Your task — Go through the entries below and pick out every line with "agent".

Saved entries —
######

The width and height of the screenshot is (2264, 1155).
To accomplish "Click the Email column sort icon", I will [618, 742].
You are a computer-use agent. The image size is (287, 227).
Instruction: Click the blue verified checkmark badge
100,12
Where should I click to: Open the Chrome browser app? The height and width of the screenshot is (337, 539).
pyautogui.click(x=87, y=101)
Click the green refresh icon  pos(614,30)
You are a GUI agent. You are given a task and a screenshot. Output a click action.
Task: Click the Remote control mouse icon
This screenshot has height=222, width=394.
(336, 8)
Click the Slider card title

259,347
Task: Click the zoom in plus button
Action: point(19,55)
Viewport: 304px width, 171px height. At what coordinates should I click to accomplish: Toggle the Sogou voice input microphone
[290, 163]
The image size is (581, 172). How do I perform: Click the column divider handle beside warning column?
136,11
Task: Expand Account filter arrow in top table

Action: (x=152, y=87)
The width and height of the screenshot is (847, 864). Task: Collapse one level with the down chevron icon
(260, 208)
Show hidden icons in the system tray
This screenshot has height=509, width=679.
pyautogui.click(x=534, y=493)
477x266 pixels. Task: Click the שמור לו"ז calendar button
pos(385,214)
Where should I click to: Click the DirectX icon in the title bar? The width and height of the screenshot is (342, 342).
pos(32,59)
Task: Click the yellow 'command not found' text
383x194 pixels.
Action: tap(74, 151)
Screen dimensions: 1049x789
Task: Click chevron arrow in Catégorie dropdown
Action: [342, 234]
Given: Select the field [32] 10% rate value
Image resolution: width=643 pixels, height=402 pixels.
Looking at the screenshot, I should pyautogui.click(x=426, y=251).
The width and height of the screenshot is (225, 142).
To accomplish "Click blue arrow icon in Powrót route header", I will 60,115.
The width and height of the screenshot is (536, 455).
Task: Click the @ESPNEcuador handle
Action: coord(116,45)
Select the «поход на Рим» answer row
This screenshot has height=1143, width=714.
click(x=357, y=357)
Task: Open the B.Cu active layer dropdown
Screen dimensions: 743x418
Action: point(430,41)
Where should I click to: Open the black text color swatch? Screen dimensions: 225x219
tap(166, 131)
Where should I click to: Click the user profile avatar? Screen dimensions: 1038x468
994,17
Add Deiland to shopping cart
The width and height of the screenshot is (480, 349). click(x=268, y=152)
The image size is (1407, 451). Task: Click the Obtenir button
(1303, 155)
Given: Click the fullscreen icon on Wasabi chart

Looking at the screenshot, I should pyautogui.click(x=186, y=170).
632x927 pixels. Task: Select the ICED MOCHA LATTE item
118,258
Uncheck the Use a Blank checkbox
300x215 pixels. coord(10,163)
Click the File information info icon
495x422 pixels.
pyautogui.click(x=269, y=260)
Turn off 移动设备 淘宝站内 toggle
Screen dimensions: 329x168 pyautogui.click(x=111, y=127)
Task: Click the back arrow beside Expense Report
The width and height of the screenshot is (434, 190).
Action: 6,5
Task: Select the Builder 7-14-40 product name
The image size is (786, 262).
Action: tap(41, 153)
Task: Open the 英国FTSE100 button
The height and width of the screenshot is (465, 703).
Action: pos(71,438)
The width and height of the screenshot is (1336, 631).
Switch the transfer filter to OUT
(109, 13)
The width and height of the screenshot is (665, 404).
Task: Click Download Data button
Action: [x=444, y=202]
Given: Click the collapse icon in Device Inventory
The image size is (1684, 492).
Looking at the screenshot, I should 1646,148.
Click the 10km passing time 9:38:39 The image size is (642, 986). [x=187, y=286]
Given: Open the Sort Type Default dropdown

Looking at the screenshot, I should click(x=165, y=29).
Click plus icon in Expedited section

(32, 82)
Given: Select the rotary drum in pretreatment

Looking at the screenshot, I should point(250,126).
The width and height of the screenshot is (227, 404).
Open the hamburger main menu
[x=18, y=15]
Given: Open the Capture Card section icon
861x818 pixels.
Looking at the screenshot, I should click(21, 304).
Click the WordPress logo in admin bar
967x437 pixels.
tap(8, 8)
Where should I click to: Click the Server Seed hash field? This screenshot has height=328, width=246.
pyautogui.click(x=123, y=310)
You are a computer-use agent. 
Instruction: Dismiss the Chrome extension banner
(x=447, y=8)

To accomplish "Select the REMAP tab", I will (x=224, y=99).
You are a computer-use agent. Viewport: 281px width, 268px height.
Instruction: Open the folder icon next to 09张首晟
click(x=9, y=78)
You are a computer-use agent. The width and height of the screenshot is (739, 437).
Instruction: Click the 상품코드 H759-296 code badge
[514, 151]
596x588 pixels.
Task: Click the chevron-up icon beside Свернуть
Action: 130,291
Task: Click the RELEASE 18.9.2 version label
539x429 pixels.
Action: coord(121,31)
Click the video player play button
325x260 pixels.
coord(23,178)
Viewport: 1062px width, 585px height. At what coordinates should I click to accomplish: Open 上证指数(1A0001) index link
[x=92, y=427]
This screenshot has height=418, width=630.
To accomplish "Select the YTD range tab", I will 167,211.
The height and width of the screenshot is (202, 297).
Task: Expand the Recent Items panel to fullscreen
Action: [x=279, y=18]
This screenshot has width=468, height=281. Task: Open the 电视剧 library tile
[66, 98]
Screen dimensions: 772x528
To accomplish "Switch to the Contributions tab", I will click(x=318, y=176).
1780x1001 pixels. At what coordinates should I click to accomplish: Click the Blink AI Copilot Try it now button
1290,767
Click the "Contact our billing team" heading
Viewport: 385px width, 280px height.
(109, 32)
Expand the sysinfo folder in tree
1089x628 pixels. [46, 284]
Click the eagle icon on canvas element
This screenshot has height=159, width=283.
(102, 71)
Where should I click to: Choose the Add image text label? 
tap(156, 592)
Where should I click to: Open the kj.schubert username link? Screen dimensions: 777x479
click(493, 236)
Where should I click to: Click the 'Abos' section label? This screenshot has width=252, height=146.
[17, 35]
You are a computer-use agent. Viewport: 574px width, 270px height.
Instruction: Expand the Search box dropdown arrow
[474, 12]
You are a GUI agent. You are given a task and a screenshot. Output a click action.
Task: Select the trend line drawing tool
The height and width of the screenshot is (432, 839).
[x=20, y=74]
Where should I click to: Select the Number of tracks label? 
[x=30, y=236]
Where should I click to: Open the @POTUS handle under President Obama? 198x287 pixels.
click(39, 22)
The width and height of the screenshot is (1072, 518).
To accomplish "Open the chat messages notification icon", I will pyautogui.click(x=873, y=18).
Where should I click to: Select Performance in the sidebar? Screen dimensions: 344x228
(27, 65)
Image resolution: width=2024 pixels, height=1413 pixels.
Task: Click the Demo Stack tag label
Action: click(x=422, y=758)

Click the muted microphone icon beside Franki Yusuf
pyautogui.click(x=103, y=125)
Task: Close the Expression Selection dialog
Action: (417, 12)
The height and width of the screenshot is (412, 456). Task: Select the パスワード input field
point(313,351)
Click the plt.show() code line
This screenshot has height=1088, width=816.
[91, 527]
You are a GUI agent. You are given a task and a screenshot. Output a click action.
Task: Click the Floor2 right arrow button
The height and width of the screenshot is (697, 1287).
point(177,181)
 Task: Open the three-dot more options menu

######

Result for this task —
You are a computer-use agent. The image size is (287, 227).
You are a GUI agent. You are given a task and a screenshot. Output a click action.
You are a computer-use agent. 
You are a computer-use agent. Viewport: 281px width, 268px height.
You are a computer-use agent. The width and height of the screenshot is (739, 437).
You are a computer-use agent. Viewport: 574px width, 270px height.
You are a GUI agent. You are given a task and a screenshot. Output a click action.
You are a GUI agent. You are given a task and a screenshot. Output a click action.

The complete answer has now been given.